Obviously, this is a strawman that's intended to be evocative and the particular information set being described here could change, so why am I focusing on the details like this? Because I don't think that it can be made much better given the current state of knowledge. The computer security community is almost completely unable to offer any objective, easy-to-understand tools for assessing the prospective security of a software product. And when you ask people to do so, you get the kind of data dump of mostly irrelevant descriptive information that this kind of effort represents. Would it be great to be able to succinctly tell users what kind of security they could expect? Sure. But it's not something we're even close to ready for and we won't be until we understand the problem domain much better than we do now.

14 TrackBacks

Listed below are links to blogs that reference this entry: What the heck is up with software facts labels?.

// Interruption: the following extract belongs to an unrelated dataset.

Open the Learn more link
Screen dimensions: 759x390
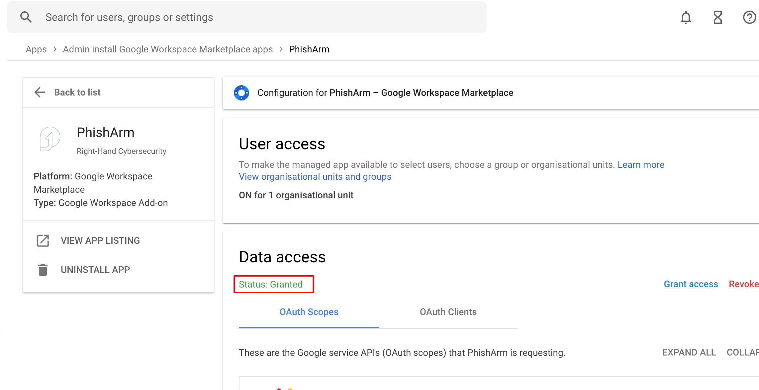click(641, 165)
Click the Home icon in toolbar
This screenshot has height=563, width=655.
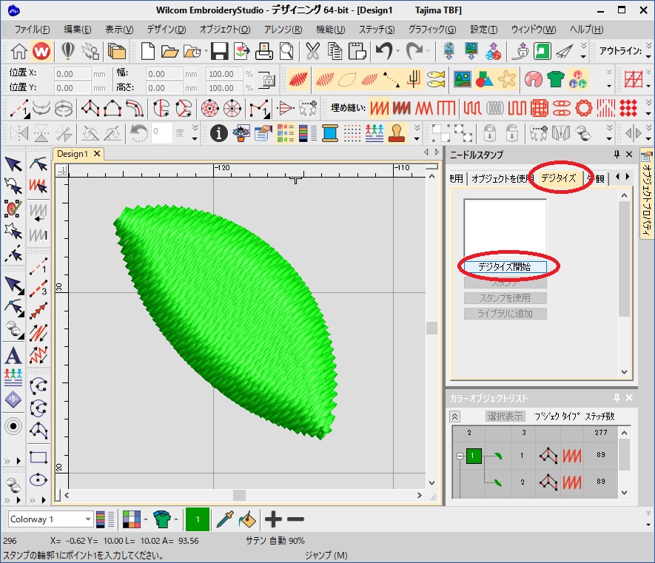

TrackBack URL for this entry: http://www.educatedguesswork.org/cgi-bin/mt/mt-tb.cgi/449

With Microsoft Office Student and Teacher Edition 2003 you can work at home with the full versions of the latest Microsoft Office products to create the world's most widely used documents, spreadsheets, and presentations--at a low price. You can even i... Read More

young girls shemale escorts shaved pussy young teen sex Read More

poker casino134 from poker casino134 on February 9, 2006 10:01 AM

poker casino poker 204 Read More

futon covers from futon covers on February 9, 2006 9:59 PM

futon covers leather sofas leather sofas waterbed mattresses waterbed mattresses Read More

waterbeds waterbeds futon beds futon beds Read More

waterbeds memory foam mattress memory foam mattress air mattress air mattress Read More

waterbeds papasan chair papasan chair aerobed aerobed Read More

partypoker video poker video poker casino casino Read More

cars free ringtones free ringtones poker poker Read More

boise real estate from boise real estate on February 23, 2006 7:01 AM

boise real estate monarch beach real estate monarch beach real estate olympia real estate Read More

free verizon ringtones from free verizon ringtones on February 25, 2006 3:51 PM

funny ringtones funny ringtones free verizon ringtones free verizon ringtones Read More

automobile insurance from automobile insurance on February 25, 2006 6:28 PM

platelets lynch shoddy:disfigure Anselm yea diet Keenan atonement!travel insurance http://www.unique-insurance.com/ Read More

free polyphonic ringtones free polyphonic ringtones ringtones for motorola ringtones ... Read More

4 Comments

The only thing in this post with which I even slightly disagree is the final sentence. I think our ability to "measure security" is constrained more by a lack of data than by a lack of domain-specific understanding.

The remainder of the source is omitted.